It isn't very often we get to thumb our noses at North American anime fans on account of getting an anime release before they do, but Durarara has proven to be just such a release so I suppose we should make the most of getting our hands on this series as it makes the leap from streaming service Crunchyroll to DVD in the UK faster than our US counterparts. Although that means that this initial UK release appears without an English dub, there's still plenty to salivate over as this first volume of the series from Beez Entertainment brings us the show's first nine episodes across two discs.
After a set of opening credits that runs through the show's dazzling array of characters (sadly without any English subtitles to reveal their names, which makes life trickier), the first episode of the series wastes no time in introducing us more thoroughly to some of those individuals through the eyes of Mikado Ryuugamine, a young boy who has never left his quiet home town before but now finds himself entering the bustling district of Ikebukuro. His tour of the area comes courtesy of childhood friend Masaomi Kida, who takes Mikado (and by extension, the viewer) through this occasionally weird and wonderful new environment, including its gang culture and the urban legend of a supposed "headless rider" who drives around the city by motorbike, thus setting the scene for the episodes to come.

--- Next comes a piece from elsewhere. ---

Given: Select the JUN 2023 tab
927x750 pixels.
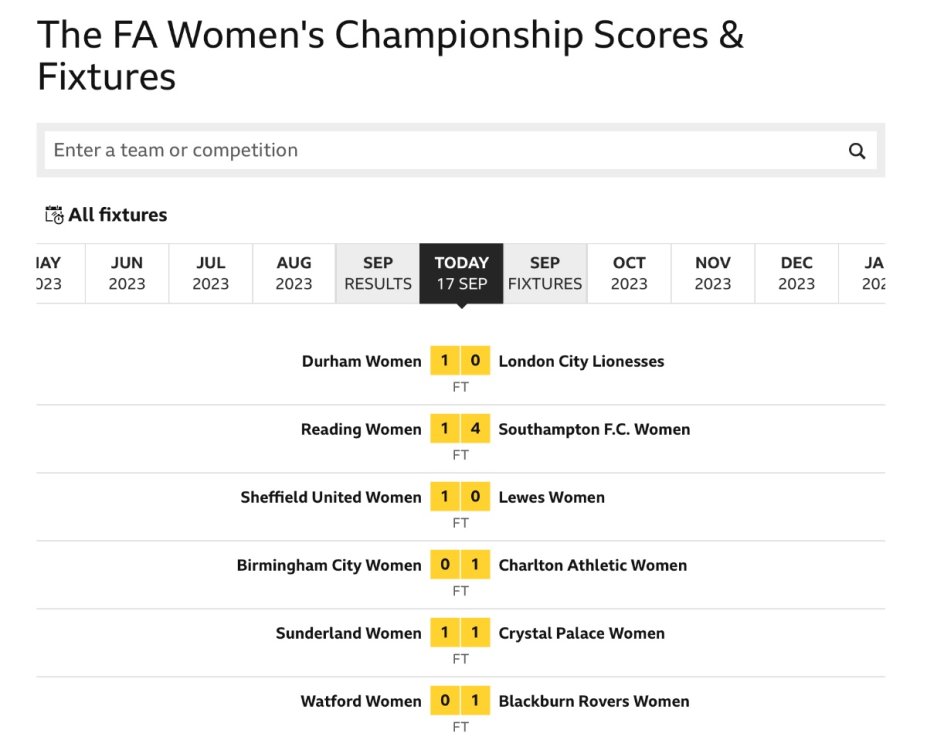Looking at the screenshot, I should pyautogui.click(x=127, y=273).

From this point onwards, Durarara makes the most of that hefty character roster, using each instalment to tell a particular story via a different narrator and their perspective on both Ikebukuro and their own individual circumstances. This brings out a unique feel to each episode to the point where they could almost be packaged as stand-alone stories, but don't be fooled - each and every instalment is carefully intertwined with the show's major plot points, and as we progress through the series certain aspects of the story come to the fore. More specifically, that aforementioned headless rider becomes the centrepiece of many of the weirder events going on within Ikebukuro, as said rider Selty's missing head proves to be the pivot around which many of these early episodes revolve in some shape or form.

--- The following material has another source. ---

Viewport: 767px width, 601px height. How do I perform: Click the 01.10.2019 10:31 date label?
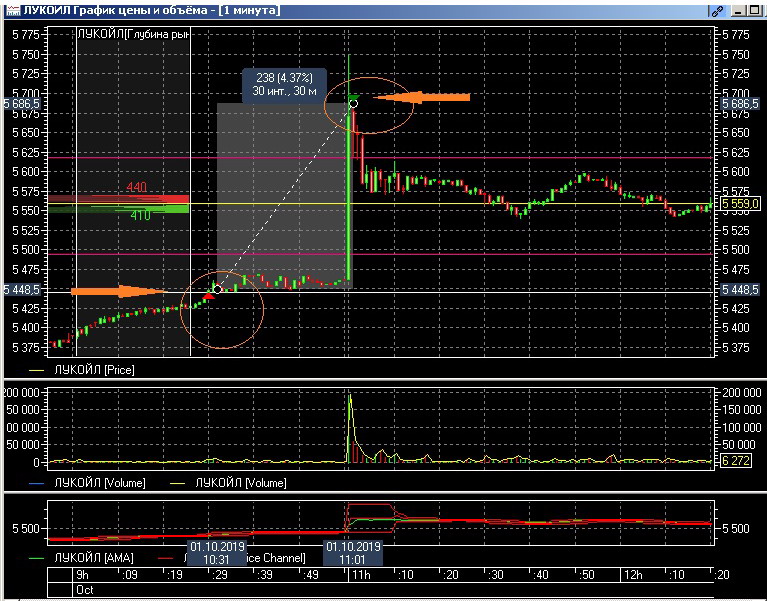(x=219, y=552)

Regardless of that growing focus as this first volume moves forward, these early episodes of Durarara serve up a heady mixture of comedy, action, mystery and intrigue via numerous fantastic set pieces that squeeze every ounce of entertainment out of both plot and character. On the one hand, the series so far manages to somehow blend the surreal and outright ridiculous into its setting, while on the other it still feels sufficiently grounded in reality to remain compelling, fascinating and even believable as it parades everything from the near-invincible and ultra-strong Shizuo through to the headless Selty before you. That fact alone is an impressive feat, but when it does so via story-telling such as that portrayed in episode six which could easily be slotted into a movie like Lock, Stock and Two Smoking Barrels you can't help but fall in love with it and what it's trying to achieve.
For all its various wonders as a series, we do however have to pick a few technical holes in this opening volume of Beez Entertainment's release. Perhaps most notable amongst the issues is the way subtitles are displayed when more than one character is talking at a time - in short, you'll never see more than one line of dialogue displayed at one time, meaning that certain lines are flashed up for a split second before the next is shown on-screen, making it both difficult to follow the conversation and tricky to fathom who is saying what; quite a problem for a subtitle-only release. Equally irritating is the state of the background audio throughout this volume, where the sound of crowds and anything going on behind the main dialogue and music is so horribly garbled, mangled and compressed that it actually becomes intensely annoying. Finally, the decision to use PAL speed-up to transfer the original video from NTSC for this UK release is understandable in terms of picture quality, but as a result everything is sped up by 4% - this both sounds and feels off-kilter in the show's opening and ending credits, but also gives a surreal feeling to certain scenes within the show itself, and personally this reviewer found it pretty off-putting on occasion. As one last note, this release also uses Japanese rather than English name order for its subtitles, leaving Masaomi Kida as Kida Masaomi for example - I have no huge issue with this, but it's the kind of thing you'll either love or hate.
Even that list of issues with this DVD release doesn't cover up the fact that Durarara's first volume showcases the beginnings of a fantastic series - it knows just how to mix-up its comedy, action and character development for maximum effect, and it backs up that nous with a deep and carefully inter-woven set of stories that are almost certain to grip you and keep your interest throughout each of the nine episodes on show here. It's genuinely a shame that this volume of Durarara doesn't live up to the show's streaming presentation online at its core, but if you want a physical release that will entertain you long after said online presence has disappeared, the series itself still makes for an anime well worth a place in your collection.